[ÉNONCÉ DU PROBLÈME]:
Prolongez l'extrait sur l'avenir de la monnaie en reprenant juste après sa dernière phrase.

[EXTRAIT DE PAGE]:

== == ==

La monnaie a transformé la société humaine, en facilitant le commerce et les échanges, même entre des points géographiques très éloignés. Elle a permis le transfert de richesses et de ressources dans l’espace et dans le temps. Pourtant, et pendant quasiment toute l’histoire de l’humanité, elle a aussi été source de rapacité et de déprédation.

Aujourd’hui, la monnaie est sur le point de subir une transformation qui pourrait remodeler le secteur bancaire, la finance et même la structure de la société. Plus particulièrement, l’ère de la monnaie physique, des espèces, touche à sa fin, même dans les pays à revenu faible ou intermédiaire. Nous assistons à l’avènement de la monnaie numérique. Un nouveau cycle de concurrence entre les monnaies officielles et les monnaies privées se profile également aux niveaux national et international. La prolifération des technologies numériques, qui sous-tend cette transformation, pourrait stimuler des innovations utiles et élargir l’accès aux services financiers de base. Ces technologies risquent toutefois de renforcer la concentration du pouvoir économique et de permettre aux grandes entreprises et aux gouvernements de s’immiscer davantage dans notre vie financière et privée.

Les institutions financières traditionnelles, en particulier les banques commerciales, voient leurs modèles opérationnels remis en cause. Les nouvelles technologies ouvrent la voie aux banques en ligne, qui peuvent atteindre un plus grand nombre de clients, et aux plateformes électroniques, comme Prosper, qui sont capables de mettre directement en relation épargnants et emprunteurs. Ces nouvelles institutions et plateformes intensifient la concurrence, favorisent l’innovation et réduisent les coûts. Les épargnants ont accès à une gamme plus vaste de produits d’épargne, de crédit et d’assurance. Les petits entrepreneurs peuvent obtenir des financements auprès de sources autres que les banques, qui ont tendance à avoir des exigences strictes en matière de prêts et de garanties. Les paiements nationaux et internationaux sont moins coûteux et plus rapides, pour le plus grand bénéfice des consommateurs et des entreprises.

La stabilité en question

Initialement, l’émergence de cryptomonnaies comme le Bitcoin semblait pouvoir révolutionner les paiements. Les transactions en cryptoactifs ne dépendent pas de la monnaie de banque centrale ni d’intermédiaires de confiance, tels que les banques commerciales et les émetteurs de cartes de crédit, ce qui élimine les inefficacités et les coûts supplémentaires y afférents. Cependant, la volatilité des prix des cryptoactifs et les contraintes liées aux volumes de transactions et aux délais de traitement les rendent inefficaces comme moyen d’échange. De nouvelles formes de cryptomonnaies, les jetons indexés, dont, paradoxalement, la stabilité de la valeur est pour la plupart assurée par des réserves de monnaie de banque centrale et de titres d’État, ont gagné du terrain en tant que moyens de paiement. La technologie de chaîne de blocs sur laquelle ils reposent provoque de profonds changements dans le domaine de la monnaie et de la finance, qui affecteront considérablement les ménages, les entreprises, les investisseurs, les banques centrales et les pouvoirs publics. Cette technologie, qui garantit une propriété sécurisée de biens entièrement numériques, favorise même l’émergence de nouveaux actifs numériques, tels que les jetons non fongibles.

== == ==

[SECTION DES DONNÉES]:
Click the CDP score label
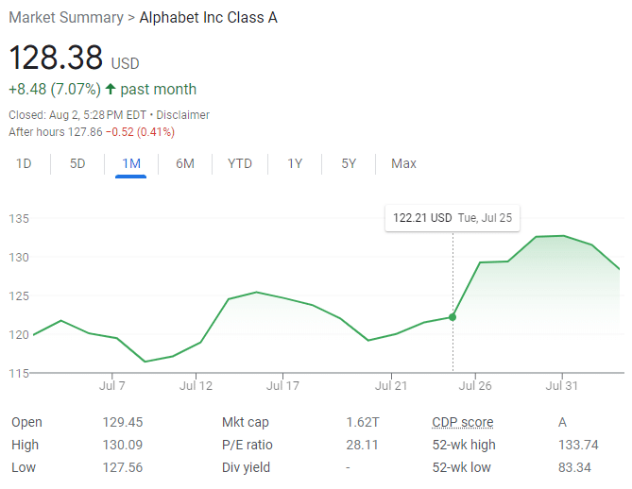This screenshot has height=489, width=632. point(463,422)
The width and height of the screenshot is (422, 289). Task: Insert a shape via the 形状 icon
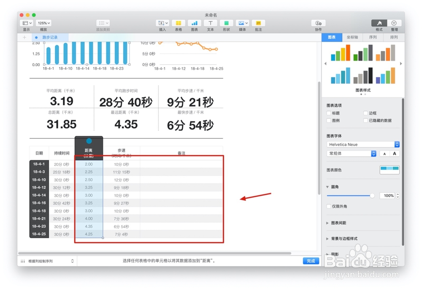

== == ==

[RÉPONSE RÉDIGÉE]:
Parallèlement, les banques centrales s’inquiètent des conséquences sur la stabilité financière et économique si des systèmes de paiement décentralisés (dérivés du Bitcoin) ou des jetons indexés privés venaient à supplanter à la fois les espèces et les systèmes de paiement traditionnels gérés par des institutions financières réglementées. Une infrastructure de paiement qui serait entièrement entre les mains du secteur privé pourrait certes être efficace et bon marché, mais certains de ses éléments pourraient se retrouver bloqués en cas de perte de confiance en temps de turbulences financières. Une économie moderne privée d’un système de paiement opérationnel serait paralysée.

Face à ces préoccupations, les banques centrales envisagent d’émettre des formes numériques de monnaie de banque centrale pour les paiements de détail, ce que l’on appelle les monnaies numériques de banque centrale (MNBC). Cette démarche a pour objectifs, entre autres, d’élargir l’inclusion financière (même ceux qui ne disposent pas d’un compte bancaire pourront accéder facilement et gratuitement à un système de paiement numérique) et de renforcer l’efficacité et la stabilité des systèmes de paiement par la création d’une solution de paiement public en guise de filet de sécurité (un rôle joué actuellement par les espèces).

Une MNBC offre d’autres avantages potentiels. Elle permettrait de freiner les activités illégales, telles que le trafic de drogue, le blanchiment d’argent et le financement du terrorisme, qui reposent sur des transactions anonymes en espèces. Davantage d’activités économiques passeraient de l’ombre à l’économie formelle, ce qui entraverait la fraude fiscale. Les petites entreprises bénéficieraient de la réduction des coûts de transaction et éviteraient les inconvénients et les risques liés à l’utilisation d’espèces.

Risque de retraits massifs

Cependant, une MNBC présente également des inconvénients. D’une part, elle fait peser des risques sur le système bancaire. Les banques commerciales sont essentielles à la création et à la distribution du crédit qui assure le bon fonctionnement du système économique. Que se passerait-il si les ménages transféraient leur argent de comptes bancaires classiques vers les portefeuilles numériques de banques centrales, qu’ils considèrent comme plus sûrs même s’ils ne produisent aucun intérêt ? Si les banques commerciales étaient privées de dépôts, une banque centrale pourrait se retrouver dans la position peu souhaitable de devoir prendre en charge l’allocation du crédit et de décider quels secteurs et quelles entreprises méritent des prêts. Par ailleurs, un système de paiement de détail de banque centrale pourrait entraver toute innovation du secteur privé destinée à réduire le coût et les délais des paiements numériques.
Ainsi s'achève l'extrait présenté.